Bug 1495090

Summary: Transfer a file about 10M failed from host to guest through spapr-vty device
Product: Red Hat Enterprise Linux 7 Reporter: Min Deng <mdeng>
Component: qemu-kvm-rhevAssignee: David Gibson <dgibson>
Status: CLOSED ERRATA QA Contact: Min Deng <mdeng>
Severity: medium Docs Contact:
Priority: medium    
Version: 7.4-AltCC: dgibson, knoel, lmiksik, lvivier, michen, mrezanin, qzhang, rbalakri, virt-maint
Target Milestone: rc   
Target Release: ---   
Hardware: ppc64le   
OS: Unspecified   
Whiteboard:
Fixed In Version: qemu-kvm-rhev-2.10.0-9.el7 Doc Type: If docs needed, set a value
Doc Text:
Story Points: ---
Clone Of: Environment:
Last Closed: 2018-04-11 00:36:03 UTC Type: Bug
Regression: --- Mount Type: ---
Documentation: --- CRM:
Verified Versions: Category: ---
oVirt Team: --- RHEL 7.3 requirements from Atomic Host:
Cloudforms Team: --- Target Upstream Version:
Embargoed:

Description Min Deng 2017-09-25 07:42:15 UTC
Description of problem:
Transfer a file about 10M failed from host to guest through spapr-vty device 

Version-Release number of selected component (if applicable):
qemu-kvm-2.9.0-23.el7a.ppc64le
SLOF-20170303-4.git66d250e.el7.noarch

How reproducible:
3/3

Steps to Reproduce:
1.boot up a guest with the following cli,
  /usr/libexec/qemu-kvm -name mdeng -sandbox off -machine pseries -nodefaults -chardev socket,id=serial_id_serial0,path=/tmp/tt2,server,nowait -device spapr-vty,reg=0x30000000,chardev=serial_id_serial0 -device nec-usb-xhci,id=usb1,bus=pci.0,addr=0x3 -device virtio-scsi-pci,id=virtio_scsi_pci0,bus=pci.0,addr=0x4 -drive id=drive_image1,if=none,snapshot=off,aio=native,cache=none,format=qcow2,file=rhel741-new.qcow2 -device scsi-hd,id=image1,drive=drive_image1,bootindex=0 -drive file=test1.img,if=none,id=drive-scsi0-0-0,media=disk,cache=writethrough,format=qcow2,werror=stop,rerror=stop,aio=native,cache.direct=on -device scsi-hd,drive=drive-scsi0-0-0,bus=virtio_scsi_pci0.0,scsi-id=0,lun=12,id=mm -device virtio-net-pci,mac=9a:2b:2c:2d:2f:00,id=id6b5tKj,vectors=4,netdev=idXB7qte,bus=pci.0,addr=0x5 -netdev tap,id=idXB7qte,vhost=on,script=/etc/qemu-ifup,downscript=/etc/qemu-down,id=hostnet1 -m 6G,maxmem=200G,slots=256 -smp 8,maxcpus=16,cores=4,threads=1,sockets=2 -device usb-tablet,id=usb-tablet1,bus=usb1.0,port=1 -vnc :2 -rtc base=utc,clock=host -enable-kvm -monitor stdio -qmp tcp:0:4445,server,nowait -chardev socket,id=console0,path=/tmp/console0,server,nowait -device spapr-vty,chardev=console0 -chardev socket,id=serial0,path=/tmp/serial0,server,nowait -device spapr-vty,chardev=serial0

2.transfer a small size file on host to guest,it was successful.

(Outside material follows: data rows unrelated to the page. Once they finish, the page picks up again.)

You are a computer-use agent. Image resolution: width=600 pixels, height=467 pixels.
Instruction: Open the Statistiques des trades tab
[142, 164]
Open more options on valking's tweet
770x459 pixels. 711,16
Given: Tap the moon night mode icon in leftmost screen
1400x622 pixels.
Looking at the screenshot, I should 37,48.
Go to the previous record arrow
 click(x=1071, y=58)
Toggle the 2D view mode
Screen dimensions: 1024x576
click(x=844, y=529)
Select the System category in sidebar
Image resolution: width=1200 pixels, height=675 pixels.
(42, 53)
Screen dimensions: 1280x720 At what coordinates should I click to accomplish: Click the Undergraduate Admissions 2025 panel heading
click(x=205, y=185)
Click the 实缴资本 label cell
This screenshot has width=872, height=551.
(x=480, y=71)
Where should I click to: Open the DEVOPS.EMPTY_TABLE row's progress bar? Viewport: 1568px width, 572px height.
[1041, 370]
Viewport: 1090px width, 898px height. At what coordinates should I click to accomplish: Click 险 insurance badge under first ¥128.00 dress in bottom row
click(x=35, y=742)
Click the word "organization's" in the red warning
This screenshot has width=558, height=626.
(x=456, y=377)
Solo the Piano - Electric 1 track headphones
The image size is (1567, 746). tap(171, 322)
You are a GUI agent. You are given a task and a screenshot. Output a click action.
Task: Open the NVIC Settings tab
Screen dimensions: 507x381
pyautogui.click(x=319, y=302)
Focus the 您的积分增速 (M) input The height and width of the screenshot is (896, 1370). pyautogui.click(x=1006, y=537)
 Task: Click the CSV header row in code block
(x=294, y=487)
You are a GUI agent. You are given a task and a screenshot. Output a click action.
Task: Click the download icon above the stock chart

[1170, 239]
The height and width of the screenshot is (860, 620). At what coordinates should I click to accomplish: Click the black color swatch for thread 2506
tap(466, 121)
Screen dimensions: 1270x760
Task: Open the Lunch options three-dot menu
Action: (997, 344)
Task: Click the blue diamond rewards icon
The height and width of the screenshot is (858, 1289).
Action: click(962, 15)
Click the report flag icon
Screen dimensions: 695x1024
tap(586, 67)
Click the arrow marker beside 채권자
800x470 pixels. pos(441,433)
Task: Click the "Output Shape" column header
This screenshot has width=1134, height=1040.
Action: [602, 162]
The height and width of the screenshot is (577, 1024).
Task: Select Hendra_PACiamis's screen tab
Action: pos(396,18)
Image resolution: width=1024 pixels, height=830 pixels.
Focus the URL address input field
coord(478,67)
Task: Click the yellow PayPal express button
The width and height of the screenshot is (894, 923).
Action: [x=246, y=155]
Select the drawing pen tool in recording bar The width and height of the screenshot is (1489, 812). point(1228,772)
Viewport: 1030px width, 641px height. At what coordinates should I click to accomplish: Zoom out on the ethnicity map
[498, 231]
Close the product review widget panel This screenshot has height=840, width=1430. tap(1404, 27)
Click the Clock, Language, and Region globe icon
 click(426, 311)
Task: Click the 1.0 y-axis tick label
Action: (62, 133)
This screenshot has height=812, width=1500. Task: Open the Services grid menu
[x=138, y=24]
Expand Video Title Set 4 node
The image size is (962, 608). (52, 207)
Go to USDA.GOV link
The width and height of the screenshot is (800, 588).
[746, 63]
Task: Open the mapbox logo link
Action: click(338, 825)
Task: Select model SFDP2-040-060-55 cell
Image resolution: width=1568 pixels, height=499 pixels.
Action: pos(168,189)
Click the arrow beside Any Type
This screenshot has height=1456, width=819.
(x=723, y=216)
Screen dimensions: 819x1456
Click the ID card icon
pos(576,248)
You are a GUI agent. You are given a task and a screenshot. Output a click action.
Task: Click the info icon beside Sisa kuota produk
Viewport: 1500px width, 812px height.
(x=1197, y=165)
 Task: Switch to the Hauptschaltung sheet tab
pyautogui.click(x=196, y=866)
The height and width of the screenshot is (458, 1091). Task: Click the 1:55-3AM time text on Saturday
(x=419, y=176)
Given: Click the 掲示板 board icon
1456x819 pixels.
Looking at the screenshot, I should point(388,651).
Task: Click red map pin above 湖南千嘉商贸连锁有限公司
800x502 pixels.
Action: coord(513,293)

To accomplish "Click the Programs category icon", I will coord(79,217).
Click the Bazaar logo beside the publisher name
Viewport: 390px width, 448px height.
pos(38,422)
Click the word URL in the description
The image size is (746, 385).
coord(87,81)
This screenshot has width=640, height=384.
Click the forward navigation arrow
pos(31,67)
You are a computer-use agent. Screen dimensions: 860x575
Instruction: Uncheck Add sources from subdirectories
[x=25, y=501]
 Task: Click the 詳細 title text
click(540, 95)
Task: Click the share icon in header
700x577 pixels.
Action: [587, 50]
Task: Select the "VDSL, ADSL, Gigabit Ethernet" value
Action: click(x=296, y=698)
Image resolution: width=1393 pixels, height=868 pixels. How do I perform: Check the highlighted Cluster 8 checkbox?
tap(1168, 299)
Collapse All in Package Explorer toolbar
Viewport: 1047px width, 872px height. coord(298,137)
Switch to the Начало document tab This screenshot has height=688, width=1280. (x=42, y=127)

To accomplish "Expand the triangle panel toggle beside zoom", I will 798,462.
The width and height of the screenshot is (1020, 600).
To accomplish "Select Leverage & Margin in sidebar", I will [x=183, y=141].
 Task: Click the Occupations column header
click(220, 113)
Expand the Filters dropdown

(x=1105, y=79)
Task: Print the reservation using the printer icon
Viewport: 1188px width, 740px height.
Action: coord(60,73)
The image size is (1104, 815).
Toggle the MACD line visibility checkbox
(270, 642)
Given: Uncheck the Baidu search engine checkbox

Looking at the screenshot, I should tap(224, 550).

3.dd a file about 10M and send it from host to guest 
Host,#cat a.file |nc -U /tmp/serial0
Guest,#cat /dev/hvc1 > big

Actual results:
On the host,it looked like that the file has been already transferred.
On guest,check the size of the file within guest,it was zero.

Expected results:
The file can be transferred entirely.

Additional info:
Through a small size file,it could not be reproduced.

Comment 1 Min Deng 2017-09-25 07:43:39 UTC
The issue also can be reproduced on P8 + RHEL7.4.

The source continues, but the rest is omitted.